_To do_:
Look through the data below for the line with "Pick the option that stashes in-progress work" and the line with "The image size is (1641, 876).", then output those two and all lines in between, exactly as written.

_Exercise inputs_:
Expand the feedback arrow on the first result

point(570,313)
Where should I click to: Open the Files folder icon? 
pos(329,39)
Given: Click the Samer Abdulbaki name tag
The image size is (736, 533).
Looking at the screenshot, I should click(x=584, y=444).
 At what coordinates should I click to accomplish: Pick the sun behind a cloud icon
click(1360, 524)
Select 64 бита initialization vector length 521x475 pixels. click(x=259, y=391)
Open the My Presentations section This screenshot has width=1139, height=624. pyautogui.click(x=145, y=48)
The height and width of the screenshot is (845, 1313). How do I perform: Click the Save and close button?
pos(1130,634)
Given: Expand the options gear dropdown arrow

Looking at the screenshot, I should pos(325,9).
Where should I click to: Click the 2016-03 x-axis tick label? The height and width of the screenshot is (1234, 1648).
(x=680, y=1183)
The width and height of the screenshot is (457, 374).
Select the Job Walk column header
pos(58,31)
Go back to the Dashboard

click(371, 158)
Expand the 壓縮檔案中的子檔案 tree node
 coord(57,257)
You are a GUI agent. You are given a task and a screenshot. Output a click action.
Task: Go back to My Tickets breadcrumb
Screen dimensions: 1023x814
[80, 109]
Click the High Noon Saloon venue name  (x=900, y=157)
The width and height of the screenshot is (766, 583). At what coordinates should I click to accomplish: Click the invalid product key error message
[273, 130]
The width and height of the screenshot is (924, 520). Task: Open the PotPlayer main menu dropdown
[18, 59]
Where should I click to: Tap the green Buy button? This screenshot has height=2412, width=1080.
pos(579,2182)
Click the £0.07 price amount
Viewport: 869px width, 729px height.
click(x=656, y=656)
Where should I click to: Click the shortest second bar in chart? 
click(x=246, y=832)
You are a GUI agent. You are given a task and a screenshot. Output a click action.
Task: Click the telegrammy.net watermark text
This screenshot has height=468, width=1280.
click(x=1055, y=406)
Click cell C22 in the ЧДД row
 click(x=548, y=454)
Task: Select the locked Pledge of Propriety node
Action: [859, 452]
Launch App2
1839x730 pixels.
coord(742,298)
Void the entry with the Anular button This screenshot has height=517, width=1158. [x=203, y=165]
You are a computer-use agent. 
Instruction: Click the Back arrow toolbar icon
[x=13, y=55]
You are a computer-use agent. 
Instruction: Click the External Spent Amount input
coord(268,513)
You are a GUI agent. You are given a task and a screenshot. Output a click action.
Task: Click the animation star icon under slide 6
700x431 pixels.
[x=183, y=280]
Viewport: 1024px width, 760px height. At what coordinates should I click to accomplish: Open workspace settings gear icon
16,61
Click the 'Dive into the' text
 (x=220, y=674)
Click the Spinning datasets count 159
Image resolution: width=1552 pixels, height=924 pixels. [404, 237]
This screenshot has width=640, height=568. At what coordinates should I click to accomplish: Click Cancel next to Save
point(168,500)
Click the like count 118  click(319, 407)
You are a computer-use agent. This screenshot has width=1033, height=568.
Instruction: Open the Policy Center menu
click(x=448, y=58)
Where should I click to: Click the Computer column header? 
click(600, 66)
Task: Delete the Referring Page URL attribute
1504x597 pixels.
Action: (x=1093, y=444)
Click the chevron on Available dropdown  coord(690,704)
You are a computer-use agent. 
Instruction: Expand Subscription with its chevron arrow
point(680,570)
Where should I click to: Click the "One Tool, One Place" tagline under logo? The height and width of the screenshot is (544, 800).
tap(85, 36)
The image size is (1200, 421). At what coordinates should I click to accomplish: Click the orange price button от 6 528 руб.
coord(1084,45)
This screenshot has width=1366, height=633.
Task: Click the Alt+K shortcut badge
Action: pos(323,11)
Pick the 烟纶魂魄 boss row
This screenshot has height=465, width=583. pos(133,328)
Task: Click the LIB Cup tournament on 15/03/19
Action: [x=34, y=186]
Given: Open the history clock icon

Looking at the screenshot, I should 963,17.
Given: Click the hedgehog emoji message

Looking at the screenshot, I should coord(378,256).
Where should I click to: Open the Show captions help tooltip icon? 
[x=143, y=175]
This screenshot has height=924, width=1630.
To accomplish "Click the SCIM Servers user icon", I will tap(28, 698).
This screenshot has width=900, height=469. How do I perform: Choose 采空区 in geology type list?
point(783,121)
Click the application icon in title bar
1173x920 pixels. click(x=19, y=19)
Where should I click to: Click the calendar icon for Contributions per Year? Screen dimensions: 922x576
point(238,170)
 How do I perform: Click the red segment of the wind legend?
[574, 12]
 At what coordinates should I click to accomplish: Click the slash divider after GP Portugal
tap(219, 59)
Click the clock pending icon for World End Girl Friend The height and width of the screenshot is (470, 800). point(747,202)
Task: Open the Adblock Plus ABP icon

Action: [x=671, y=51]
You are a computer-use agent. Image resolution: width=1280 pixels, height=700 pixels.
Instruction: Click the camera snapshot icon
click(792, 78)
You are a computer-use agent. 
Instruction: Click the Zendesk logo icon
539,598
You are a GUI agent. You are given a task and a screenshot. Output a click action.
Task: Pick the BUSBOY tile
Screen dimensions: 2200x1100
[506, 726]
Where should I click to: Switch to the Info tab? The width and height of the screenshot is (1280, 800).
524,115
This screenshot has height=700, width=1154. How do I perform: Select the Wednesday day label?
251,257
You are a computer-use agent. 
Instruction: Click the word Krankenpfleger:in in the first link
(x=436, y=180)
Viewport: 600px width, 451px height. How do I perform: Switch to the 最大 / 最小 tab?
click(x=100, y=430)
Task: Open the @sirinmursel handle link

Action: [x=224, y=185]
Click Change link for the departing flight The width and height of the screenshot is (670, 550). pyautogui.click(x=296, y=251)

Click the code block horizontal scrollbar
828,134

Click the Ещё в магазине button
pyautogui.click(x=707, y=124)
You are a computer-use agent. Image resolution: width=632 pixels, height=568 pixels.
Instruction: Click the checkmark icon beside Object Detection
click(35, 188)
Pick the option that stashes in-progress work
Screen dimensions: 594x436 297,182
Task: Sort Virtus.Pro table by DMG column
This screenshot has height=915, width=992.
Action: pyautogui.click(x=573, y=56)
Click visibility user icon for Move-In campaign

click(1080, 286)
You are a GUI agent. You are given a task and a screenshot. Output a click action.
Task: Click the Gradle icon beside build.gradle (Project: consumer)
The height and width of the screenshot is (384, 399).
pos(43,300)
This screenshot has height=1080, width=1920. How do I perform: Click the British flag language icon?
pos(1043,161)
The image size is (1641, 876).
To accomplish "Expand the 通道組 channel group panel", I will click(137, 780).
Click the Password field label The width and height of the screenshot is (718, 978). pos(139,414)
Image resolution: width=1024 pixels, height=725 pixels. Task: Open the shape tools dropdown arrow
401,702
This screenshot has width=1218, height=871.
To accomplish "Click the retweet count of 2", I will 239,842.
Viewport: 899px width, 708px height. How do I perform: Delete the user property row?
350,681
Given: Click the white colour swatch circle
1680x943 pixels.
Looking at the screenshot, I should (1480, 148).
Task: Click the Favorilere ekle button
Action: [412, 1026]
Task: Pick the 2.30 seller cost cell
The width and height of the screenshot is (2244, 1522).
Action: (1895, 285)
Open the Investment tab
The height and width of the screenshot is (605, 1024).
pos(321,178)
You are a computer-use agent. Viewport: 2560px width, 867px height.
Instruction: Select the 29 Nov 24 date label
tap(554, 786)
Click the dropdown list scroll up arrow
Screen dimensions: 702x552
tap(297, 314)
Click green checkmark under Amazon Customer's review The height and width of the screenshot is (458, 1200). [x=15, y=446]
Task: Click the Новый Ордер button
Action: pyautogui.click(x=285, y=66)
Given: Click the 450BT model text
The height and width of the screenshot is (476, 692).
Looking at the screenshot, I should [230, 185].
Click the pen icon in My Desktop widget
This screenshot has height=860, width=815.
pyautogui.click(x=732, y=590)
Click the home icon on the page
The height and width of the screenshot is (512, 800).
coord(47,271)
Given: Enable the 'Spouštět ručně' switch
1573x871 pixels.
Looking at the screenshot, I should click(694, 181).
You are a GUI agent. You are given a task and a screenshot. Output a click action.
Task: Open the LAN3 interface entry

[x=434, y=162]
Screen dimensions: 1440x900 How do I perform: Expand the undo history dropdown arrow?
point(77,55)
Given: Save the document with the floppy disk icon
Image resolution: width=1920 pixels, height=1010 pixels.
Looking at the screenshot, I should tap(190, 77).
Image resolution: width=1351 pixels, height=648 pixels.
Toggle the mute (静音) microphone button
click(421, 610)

_Written response_:
Pick the option that stashes in-progress work
Screen dimensions: 594x436 297,182
Task: Sort Virtus.Pro table by DMG column
This screenshot has height=915, width=992.
Action: pyautogui.click(x=573, y=56)
Click visibility user icon for Move-In campaign

click(1080, 286)
You are a GUI agent. You are given a task and a screenshot. Output a click action.
Task: Click the Gradle icon beside build.gradle (Project: consumer)
The height and width of the screenshot is (384, 399).
pos(43,300)
This screenshot has height=1080, width=1920. How do I perform: Click the British flag language icon?
pos(1043,161)
The image size is (1641, 876).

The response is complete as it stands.